INPUT
------------------------------------

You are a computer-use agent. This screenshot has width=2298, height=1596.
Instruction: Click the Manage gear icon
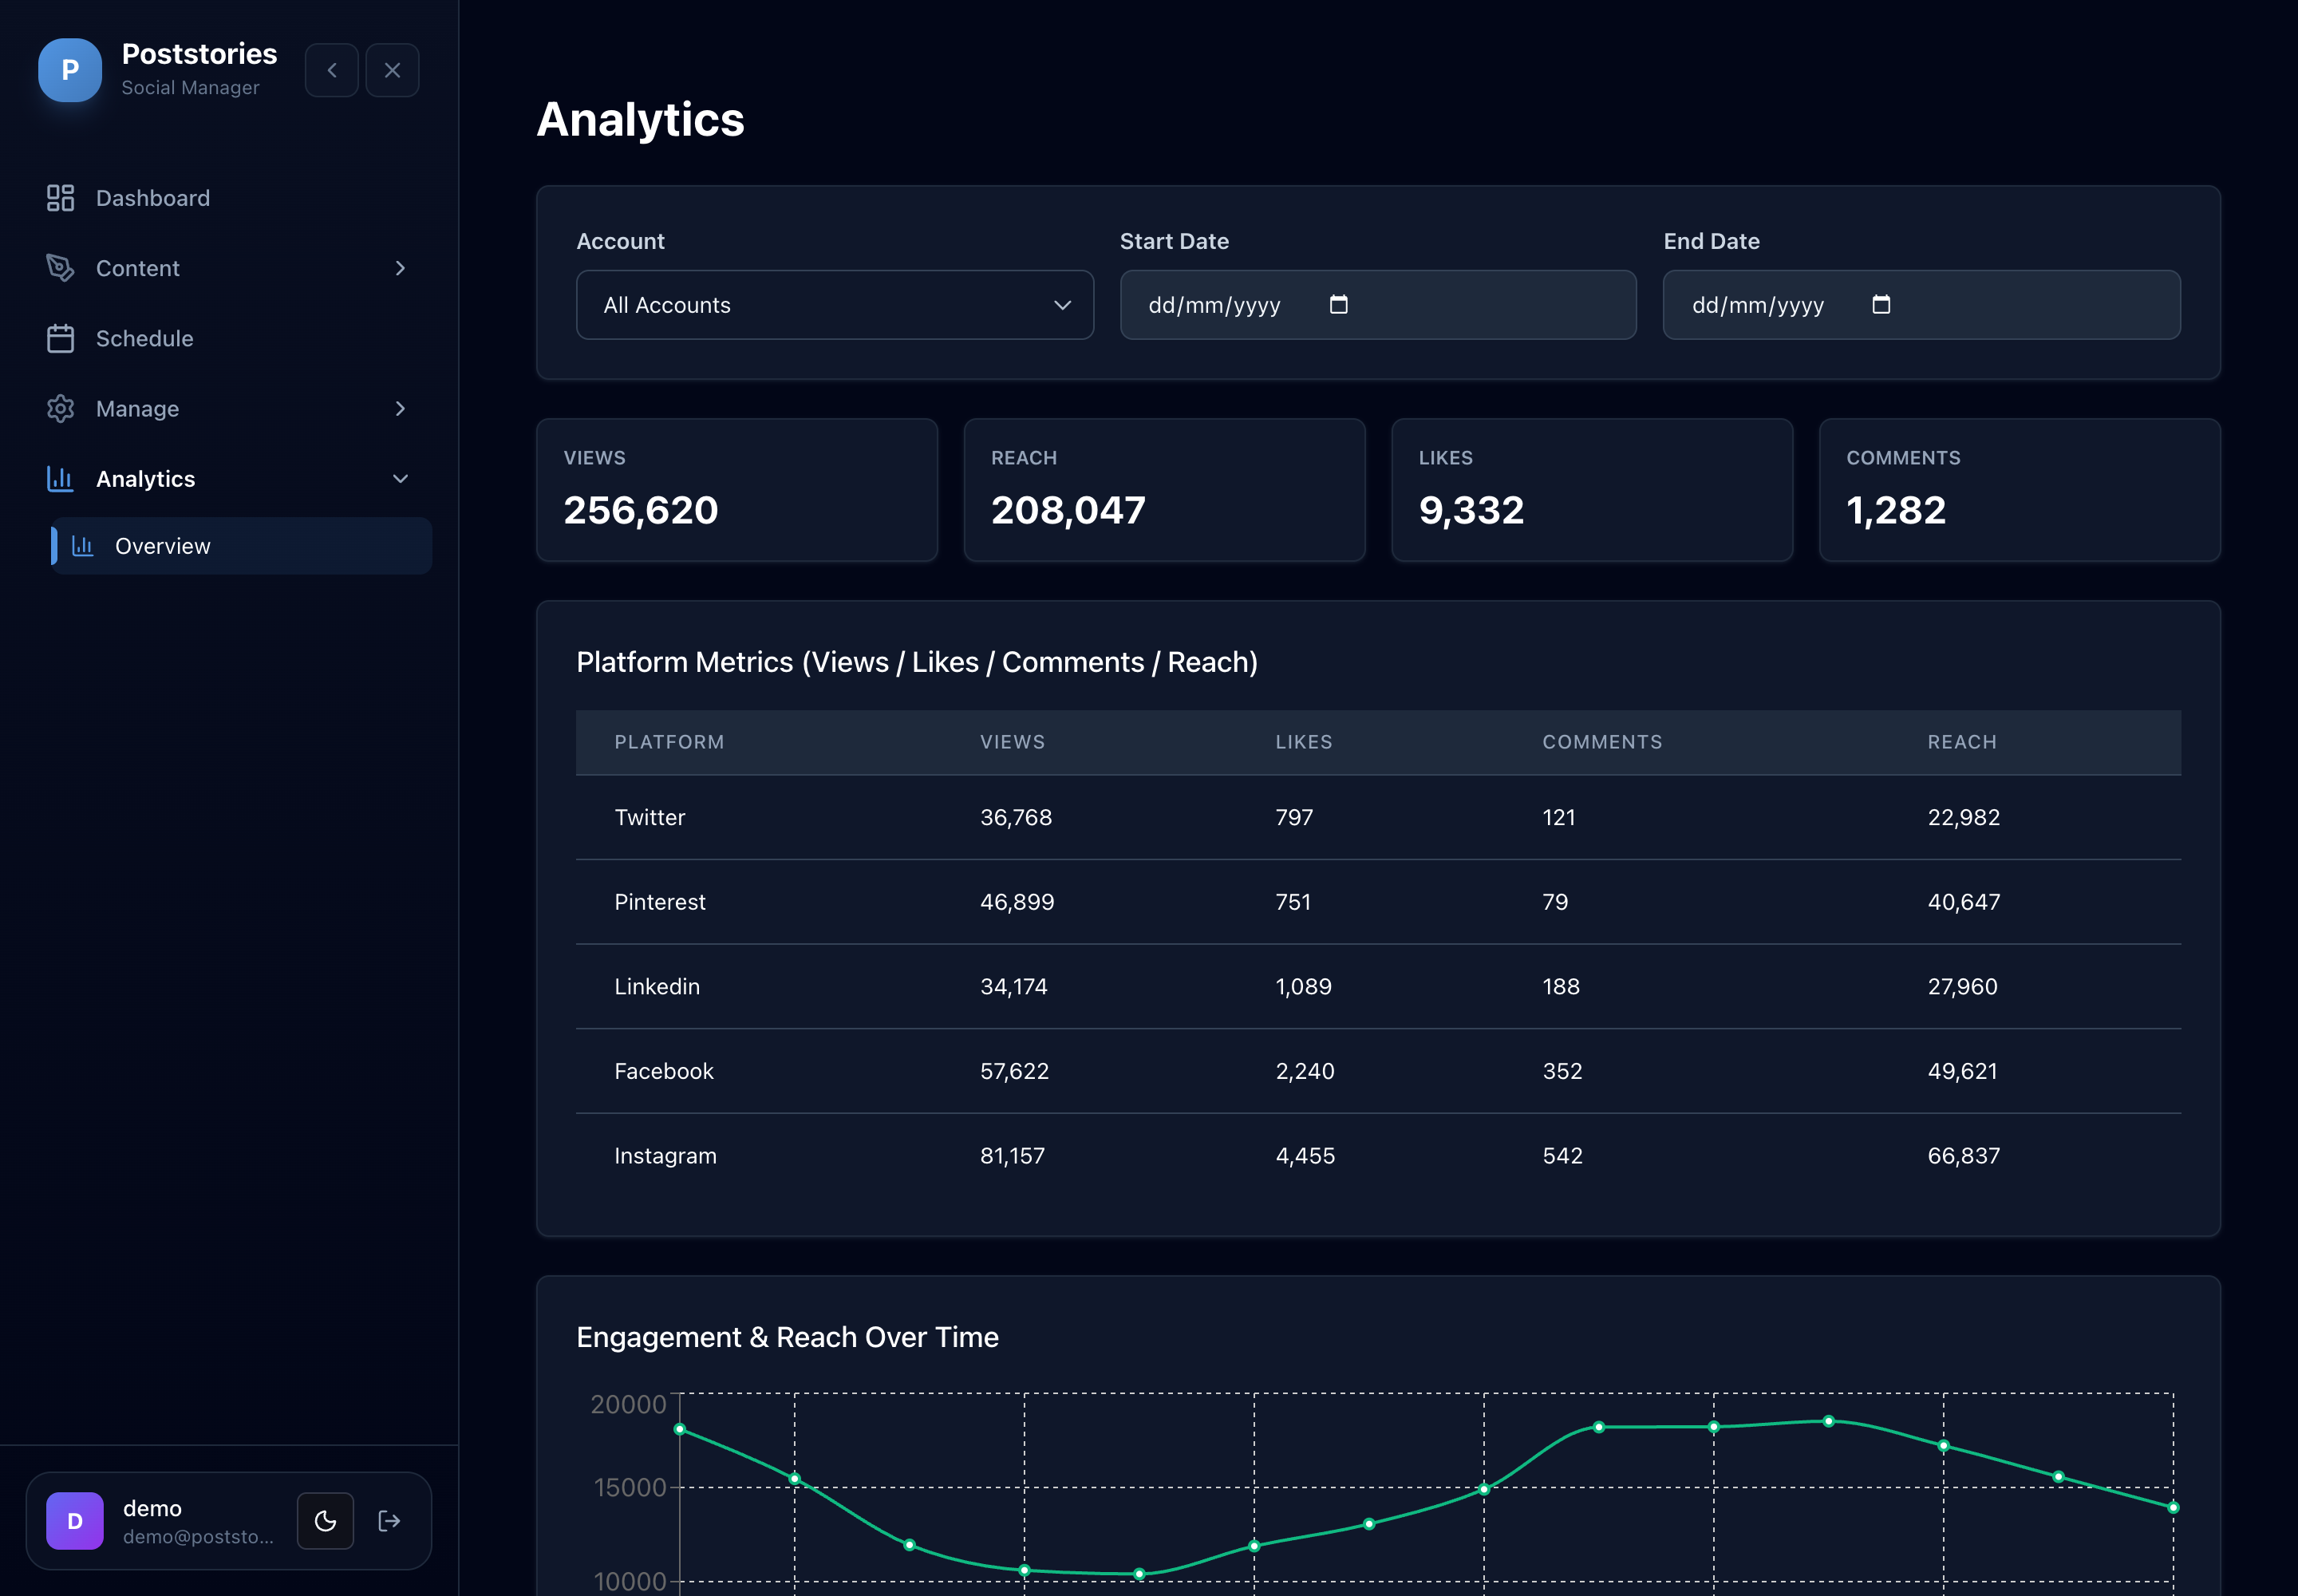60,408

------------------------------------

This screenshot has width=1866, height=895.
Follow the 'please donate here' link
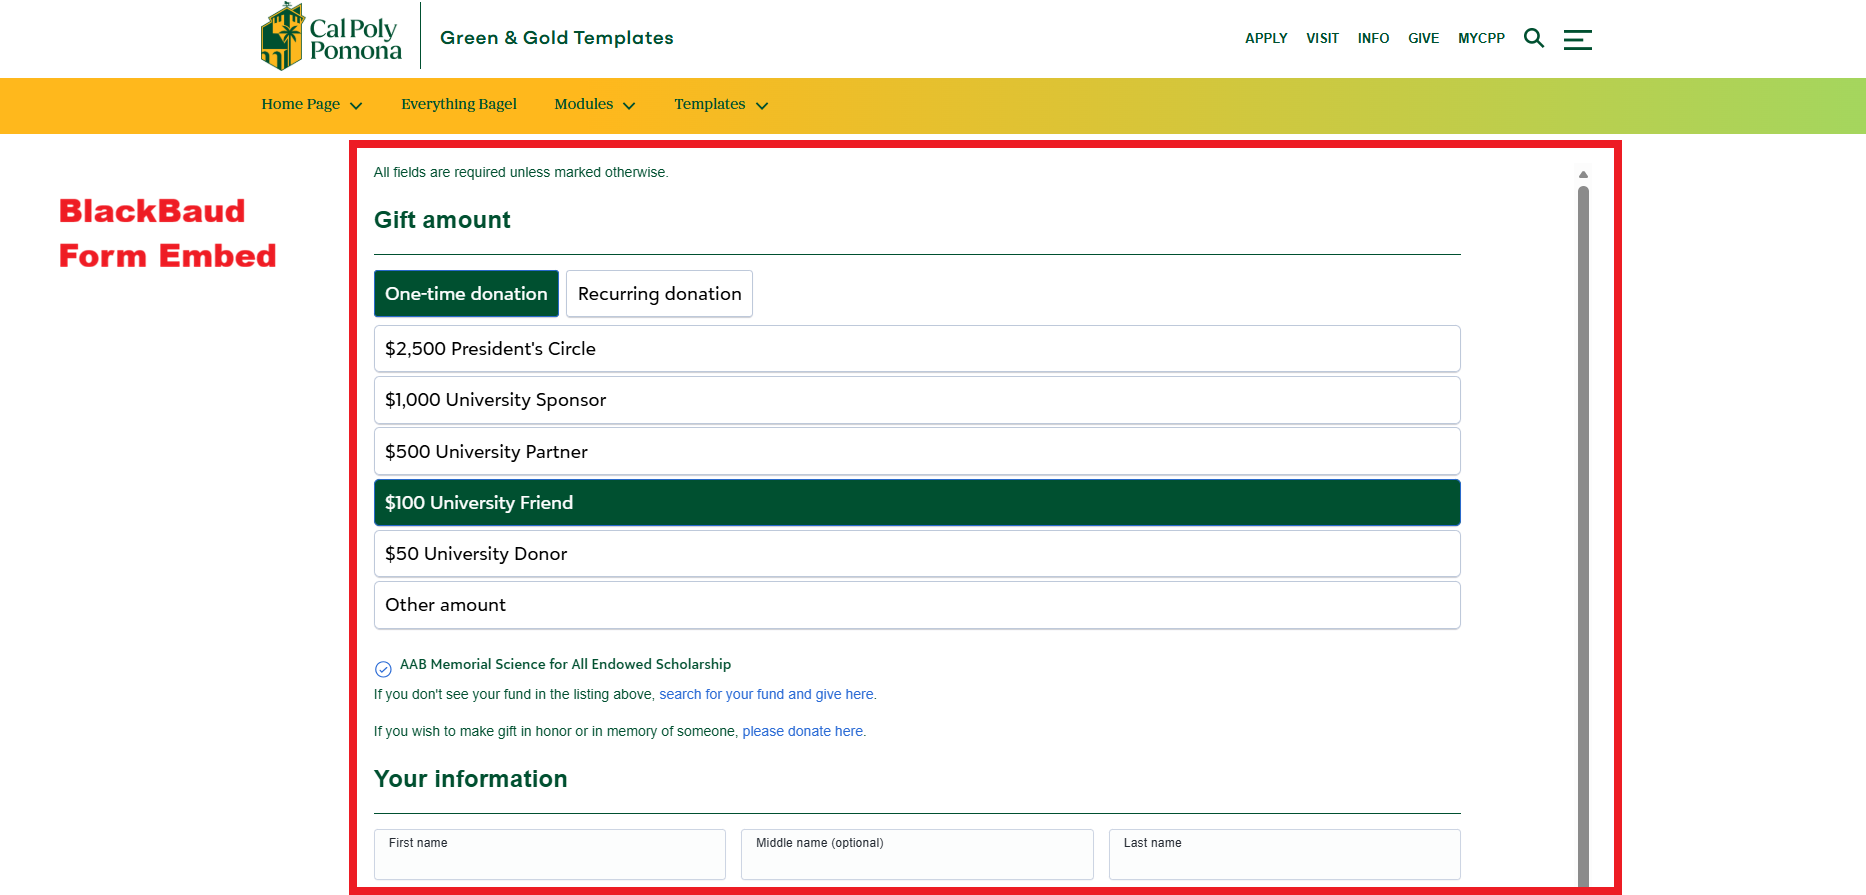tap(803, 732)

------------------------------------

TASK DIRECTIONS
If a line of the data contains the string "screenshot", count it; then give the total alone.

PROBLEM SOLUTION
2